[WORK INSTRUCTIONS]
Copy word for word the passage of the essay below on death advertisements and living forward, starting at "However, lurking in" and ending at "about death instincts.".

[DOCUMENT EXCERPT]
* * * * * * * * *

Monday, November 05, 2007











UNDERSTOOD BACKWARDS, LIVED FORWARDS




The Rev. Dana Prom Smith, S.T.D., Ph.D. (11/5/07)

After I signed onto Social Security at 62, I began receiving “get ready” advertisements. First were cheery notes from the Neptune Society. Then, when I went on Medicare, they escalated. After my triple by-pass, they flourished. Insurance companies sent angst-laden, lachrymose messages, reassuring me of their profound concern about my eventual death and my survivors’ anguish as though these concerns had somehow slipped my mind. If I planned ahead, cemeteries offered bargain prices for graves, morticians for embalming, and Arkansas casket companies for caskets. All suggested financing, but no one proposed “buy now, pay later.” Finally, at 80 I got an advertisement from a crematorium. Immediately, images of the gaping, flaming maw of Don Bendel’s mile-long kiln flashed through my mind. Soon, I’ll see vultures circling in the sky dropping notes of condolence

However, lurking in this necrological avarice is a truth. Preparing for inevitabilities frees a person to focus on present. In addition to our memories, today is all we have. Søren Kierkegaard wrote, “Life can only be understood backwards, but it must be lived forwards.” Today’s a flash in the pan without hope of living forward. I learned from my heart attack that if I wanted to live longer, I had to change what I ate. Oddly, some heart attack survivors continue to smoke and eat heart clogging foods. Perhaps, Freud was right about death instincts.

The same message is now being delivered to everyone. Unless we change the way we consume our planet, we are in danger of going coronary with floods and droughts. After ravishing our planet, we can hardly expect a tête-à-tête intimacy. Organically enriching the soil, as in composting, is the price for continued bounty.

* * * * * * * * *

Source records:
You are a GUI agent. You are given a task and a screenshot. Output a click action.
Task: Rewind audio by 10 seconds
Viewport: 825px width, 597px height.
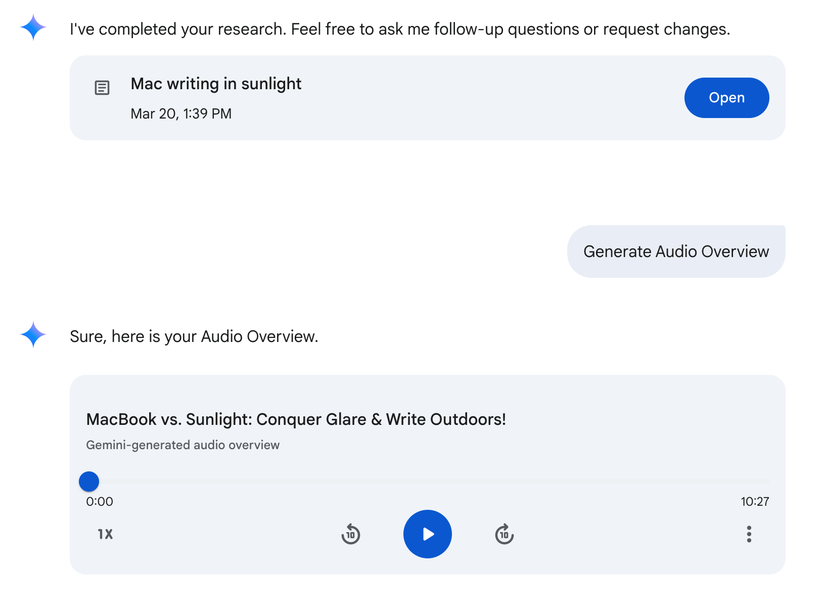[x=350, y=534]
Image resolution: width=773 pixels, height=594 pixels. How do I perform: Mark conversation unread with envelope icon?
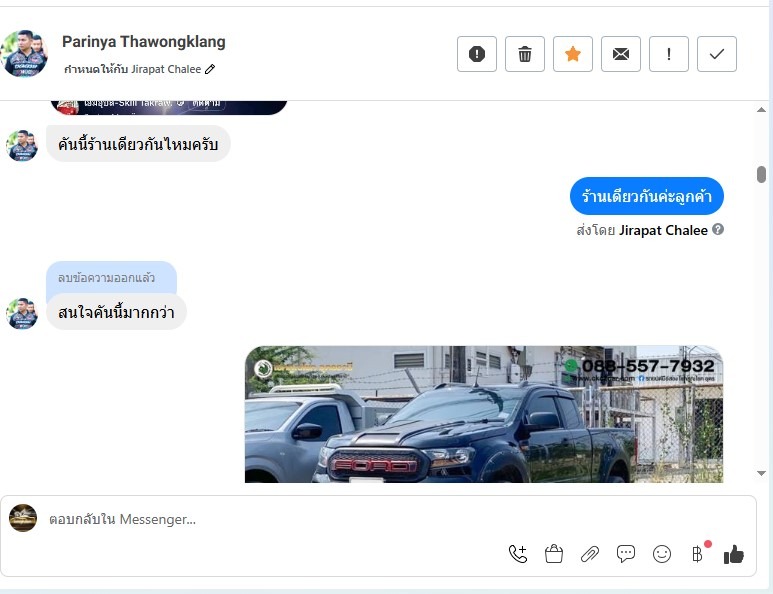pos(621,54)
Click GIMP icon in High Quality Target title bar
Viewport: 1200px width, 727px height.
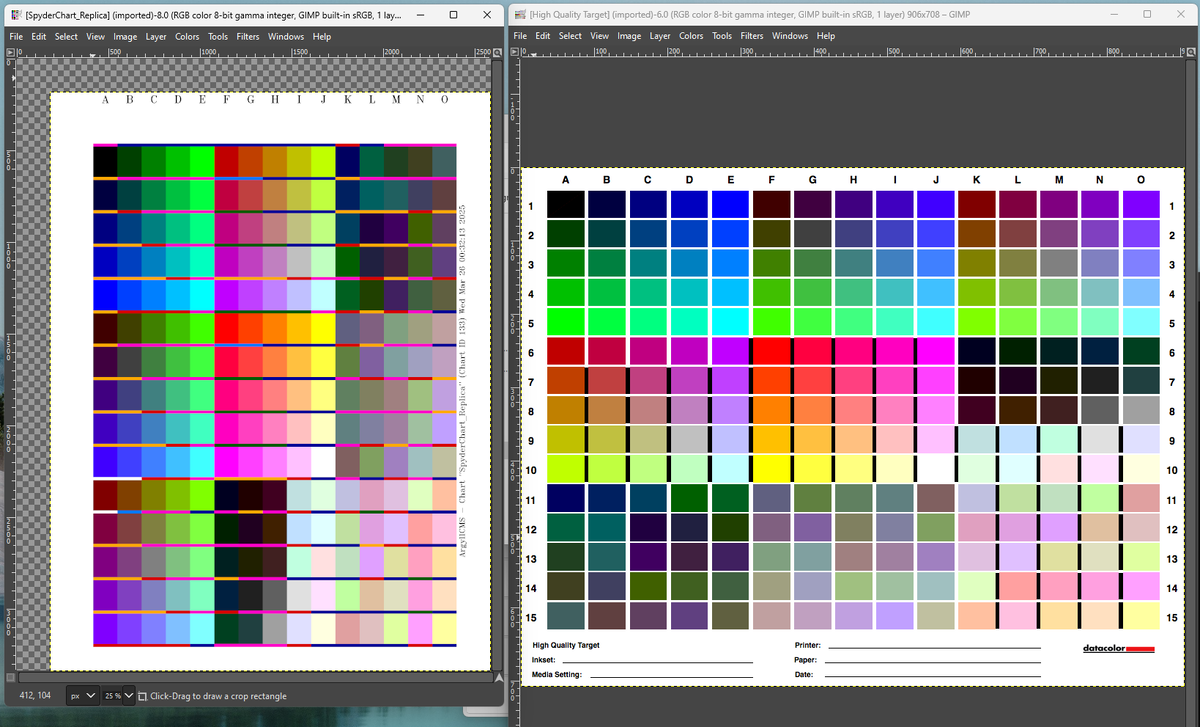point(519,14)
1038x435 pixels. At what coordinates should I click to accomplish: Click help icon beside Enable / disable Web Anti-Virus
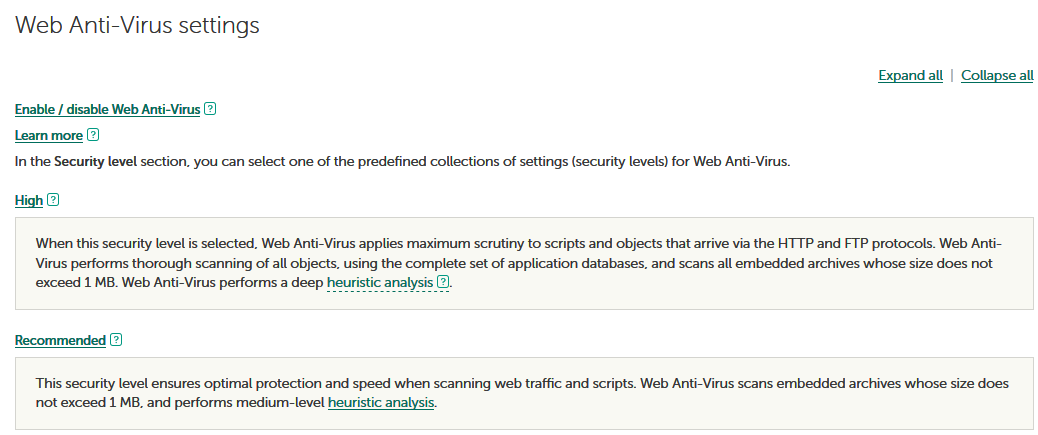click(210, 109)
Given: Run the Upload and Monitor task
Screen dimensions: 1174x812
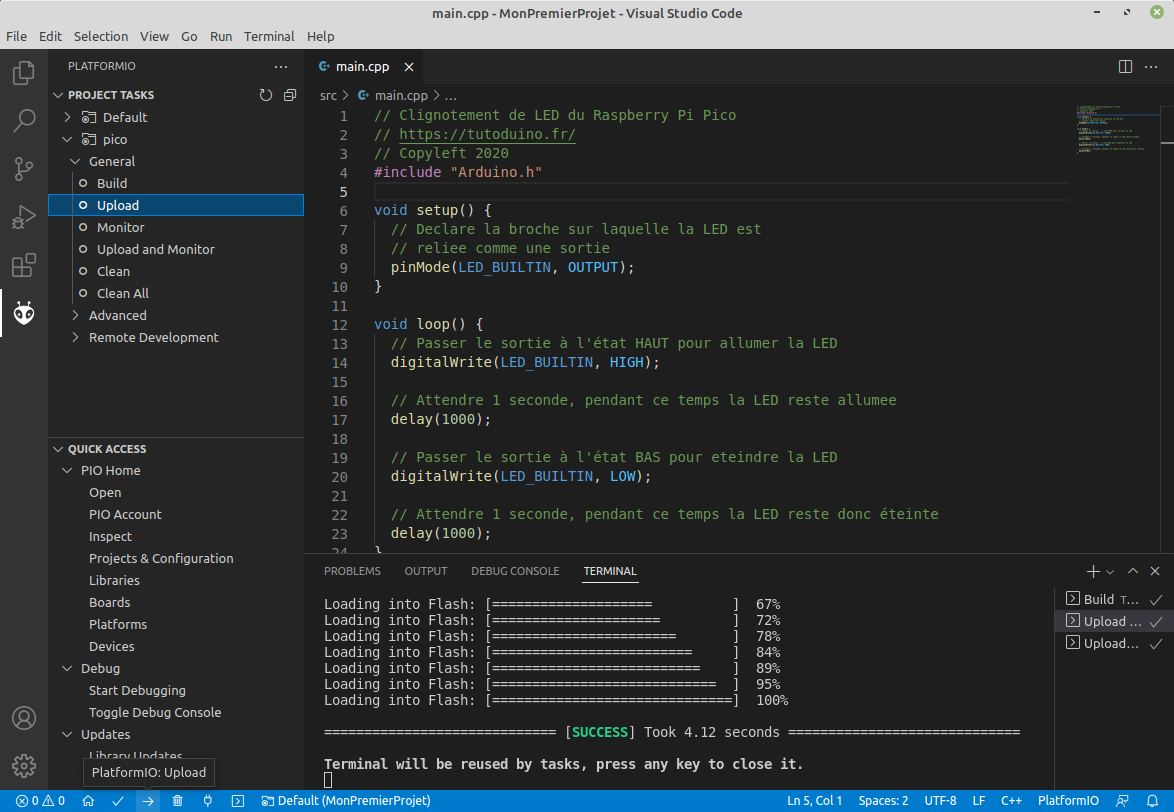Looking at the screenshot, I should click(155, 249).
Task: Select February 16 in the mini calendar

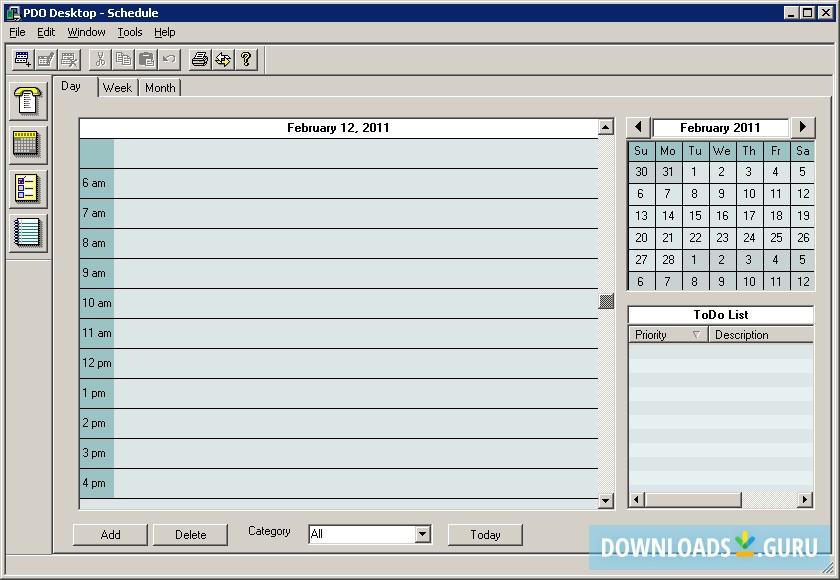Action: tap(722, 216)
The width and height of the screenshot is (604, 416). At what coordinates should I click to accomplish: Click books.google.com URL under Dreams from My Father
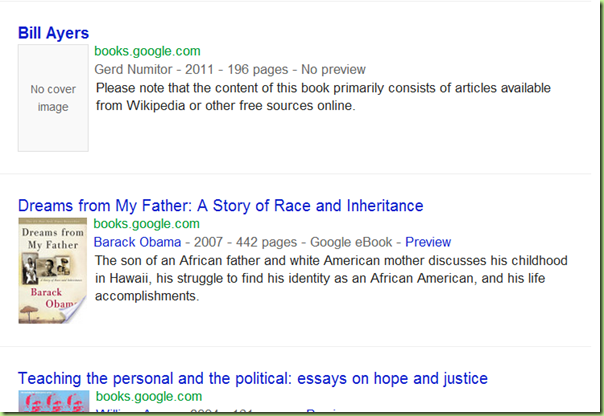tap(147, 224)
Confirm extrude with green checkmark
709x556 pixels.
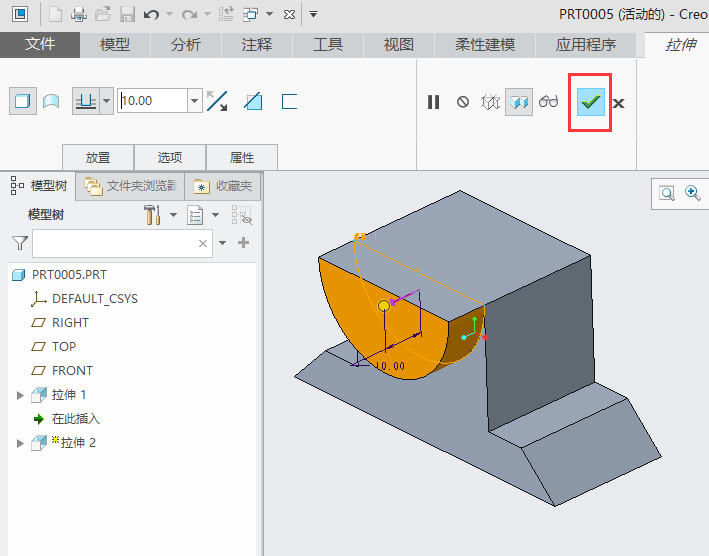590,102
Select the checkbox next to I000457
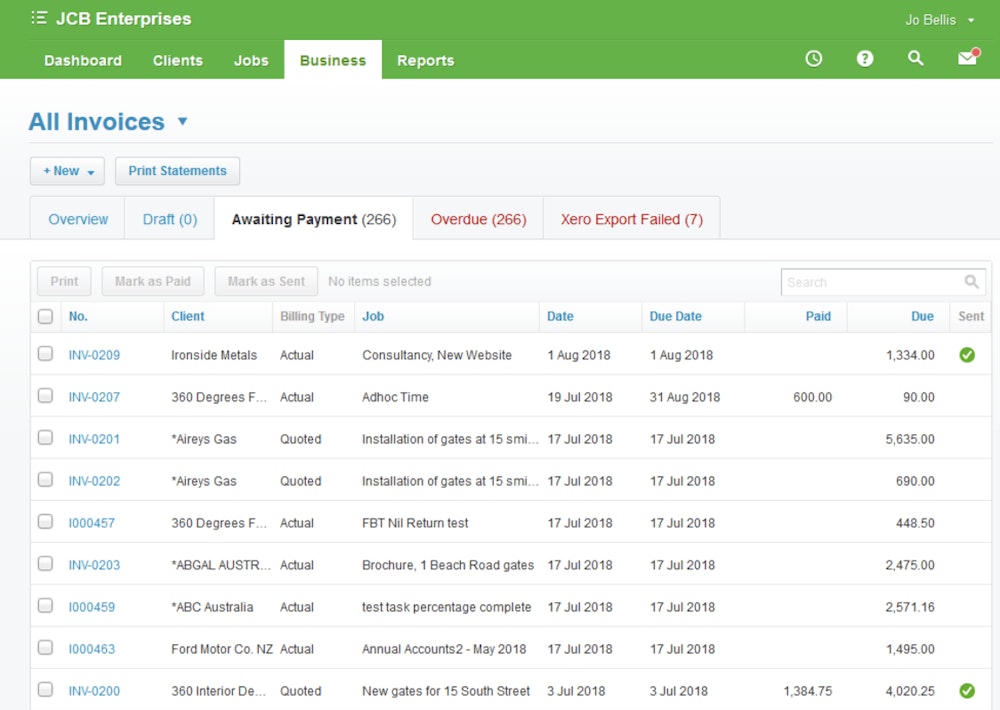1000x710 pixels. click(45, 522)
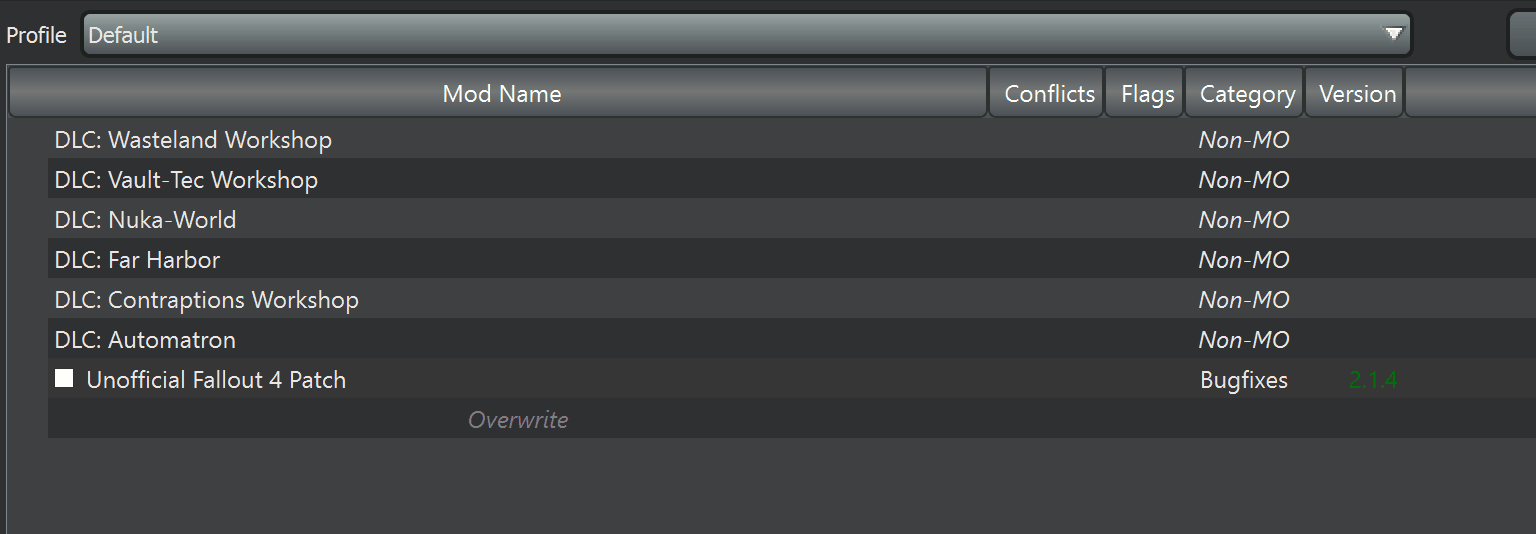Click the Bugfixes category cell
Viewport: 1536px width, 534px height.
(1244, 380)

* * * * * * * * *

[THE ANSWER]
However, lurking in this necrological avarice is a truth. Preparing for inevitabilities frees a person to focus on present. In addition to our memories, today is all we have. Søren Kierkegaard wrote, “Life can only be understood backwards, but it must be lived forwards.” Today’s a flash in the pan without hope of living forward. I learned from my heart attack that if I wanted to live longer, I had to change what I ate. Oddly, some heart attack survivors continue to smoke and eat heart clogging foods. Perhaps, Freud was right about death instincts.